### Exercise instructions
Using the data below, return all lines in which "agent" appears.

### Stored data entries
[Start of section]
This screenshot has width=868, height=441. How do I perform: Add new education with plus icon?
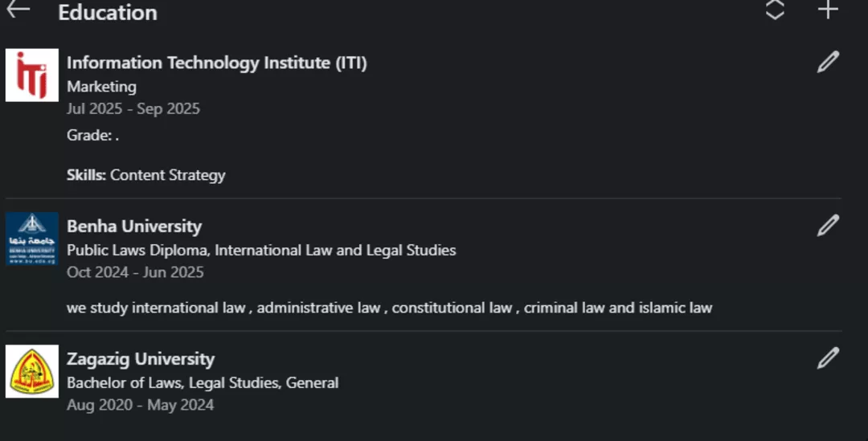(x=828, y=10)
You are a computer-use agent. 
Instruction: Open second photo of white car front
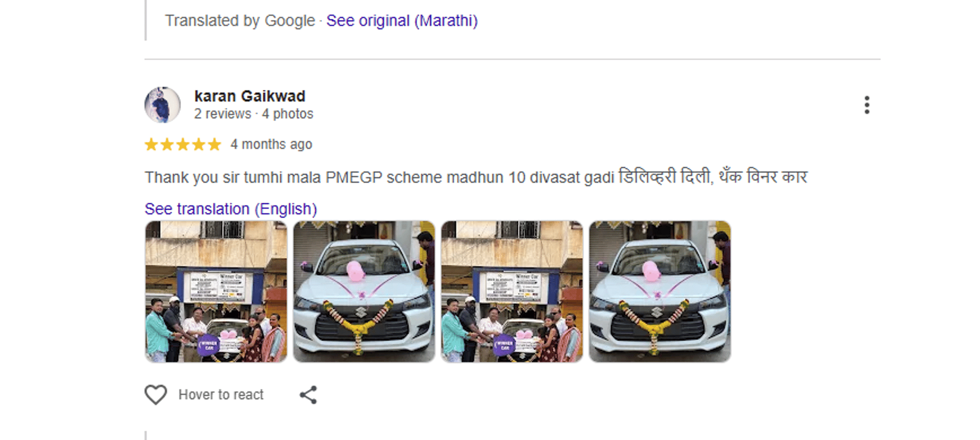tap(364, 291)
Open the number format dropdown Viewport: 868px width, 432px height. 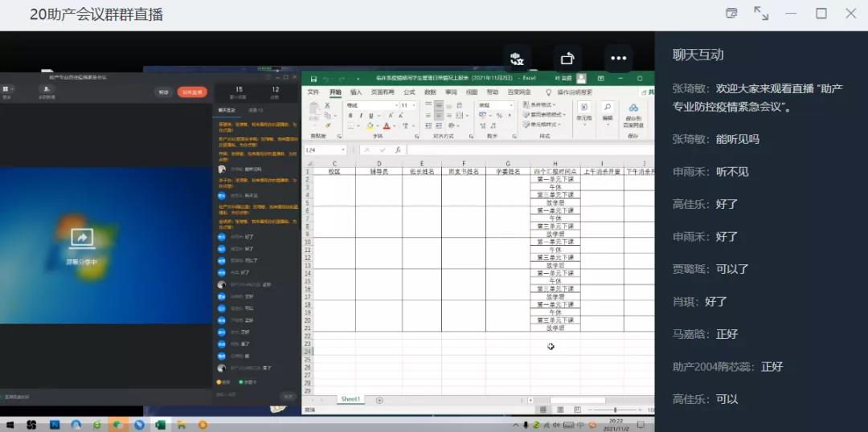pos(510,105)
[End of section]
[Start of section]
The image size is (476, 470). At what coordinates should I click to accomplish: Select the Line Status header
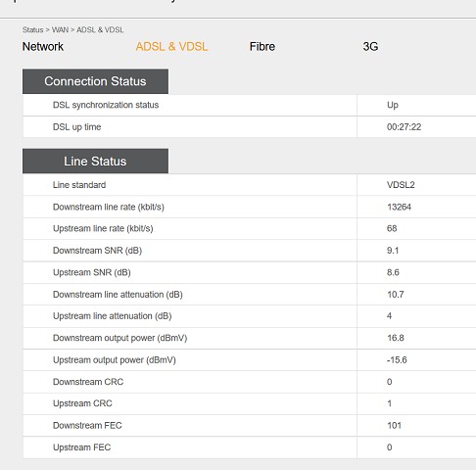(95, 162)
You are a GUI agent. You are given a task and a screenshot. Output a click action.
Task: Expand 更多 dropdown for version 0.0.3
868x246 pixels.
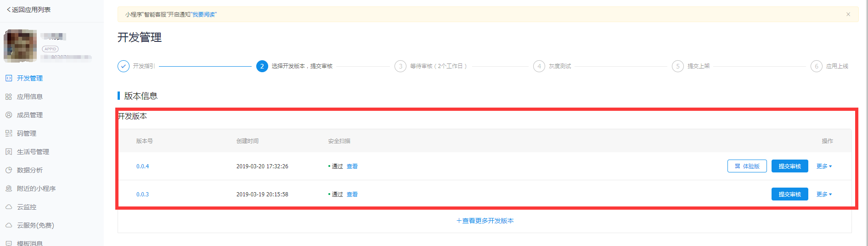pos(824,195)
[End of section]
### Task result
You are a computer-use agent. 
You are a GUI agent. You are given a task and a screenshot. Output a click action.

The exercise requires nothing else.